Another way to determine if a patch should be installed is to check for the data defined on certain registry keys on the machines being scanned. The Registry Keys tab is used to specify the registry information. If the scanned machine satisfies the criteria specified here then the patch will be applied.

If you also specify criteria on the Files tab, the tests on that tab must also be satisfied in order for the patch to be installed.

• Add: To add new registry key information, click this button.
• Remove: To remove existing registry key information, click this button.
• Edit: To edit existing registry key information, click this button.

After clicking Add or Edit, the Edit Registry Details dialog is displayed.

To get the most current registry information we recommend using the Microsoft Registry Editor (regedit), a tool for viewing settings in your system registry. You can copy the required information from this tool to the appropriate fields in the Edit Registry Details dialog.

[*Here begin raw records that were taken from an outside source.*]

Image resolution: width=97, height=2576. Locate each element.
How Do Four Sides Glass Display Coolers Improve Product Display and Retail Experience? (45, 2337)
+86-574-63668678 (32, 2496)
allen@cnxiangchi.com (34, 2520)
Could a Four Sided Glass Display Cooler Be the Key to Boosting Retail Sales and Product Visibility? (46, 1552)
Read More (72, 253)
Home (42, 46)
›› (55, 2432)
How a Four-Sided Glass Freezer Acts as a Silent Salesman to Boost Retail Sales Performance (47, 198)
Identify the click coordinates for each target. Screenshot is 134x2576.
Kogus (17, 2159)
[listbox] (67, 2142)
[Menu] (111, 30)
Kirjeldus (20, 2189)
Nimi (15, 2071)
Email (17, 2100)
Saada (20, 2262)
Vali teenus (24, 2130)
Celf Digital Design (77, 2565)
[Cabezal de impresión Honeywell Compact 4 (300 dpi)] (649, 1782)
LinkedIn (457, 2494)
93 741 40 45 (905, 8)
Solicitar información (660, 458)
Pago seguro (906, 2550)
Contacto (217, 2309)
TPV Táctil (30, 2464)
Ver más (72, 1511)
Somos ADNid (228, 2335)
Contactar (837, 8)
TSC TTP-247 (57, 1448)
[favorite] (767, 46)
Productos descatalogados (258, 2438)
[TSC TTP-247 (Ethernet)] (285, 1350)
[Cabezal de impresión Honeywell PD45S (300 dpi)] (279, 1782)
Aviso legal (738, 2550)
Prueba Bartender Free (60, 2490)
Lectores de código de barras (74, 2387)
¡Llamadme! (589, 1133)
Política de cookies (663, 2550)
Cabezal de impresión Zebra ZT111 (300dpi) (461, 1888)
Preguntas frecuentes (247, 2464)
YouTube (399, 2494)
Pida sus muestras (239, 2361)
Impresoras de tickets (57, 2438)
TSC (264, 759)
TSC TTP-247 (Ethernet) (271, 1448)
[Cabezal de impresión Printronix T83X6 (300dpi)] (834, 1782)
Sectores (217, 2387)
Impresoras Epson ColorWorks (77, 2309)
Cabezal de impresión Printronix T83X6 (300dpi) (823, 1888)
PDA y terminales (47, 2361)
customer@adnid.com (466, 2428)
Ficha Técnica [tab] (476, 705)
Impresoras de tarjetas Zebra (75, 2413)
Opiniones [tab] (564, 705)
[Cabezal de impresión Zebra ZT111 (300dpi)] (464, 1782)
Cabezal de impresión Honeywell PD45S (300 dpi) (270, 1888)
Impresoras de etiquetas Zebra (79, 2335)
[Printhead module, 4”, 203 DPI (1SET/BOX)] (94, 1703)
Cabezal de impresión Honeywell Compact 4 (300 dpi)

• Registry Key: You can only specify keys that are relative to the HKEY_LOCAL_MACHINE hive. The easiest and most accurate way to populate this box is to display the desired key from within the Microsoft Registry Editor, copy the key name and then paste the name into this box. The HKEY_LOCAL_MACHINE portion of the name will likely be repeated so you'll need to remove that portion of the name from the box.
• Value Name: The name of the specific registry key.
• Value Data Type:
• String: Specifies that the data must be a string.
• DWord: Specifies that the data must be a number.
• Value Data: The expected value of the registry key. You can find this value by locating the key within the Microsoft Registry Editor and then looking in the Data column.
• Use 64 Bit Registry: Enable this check box if the registry key is in the 64-bit part of the registry of a 64-bit architecture.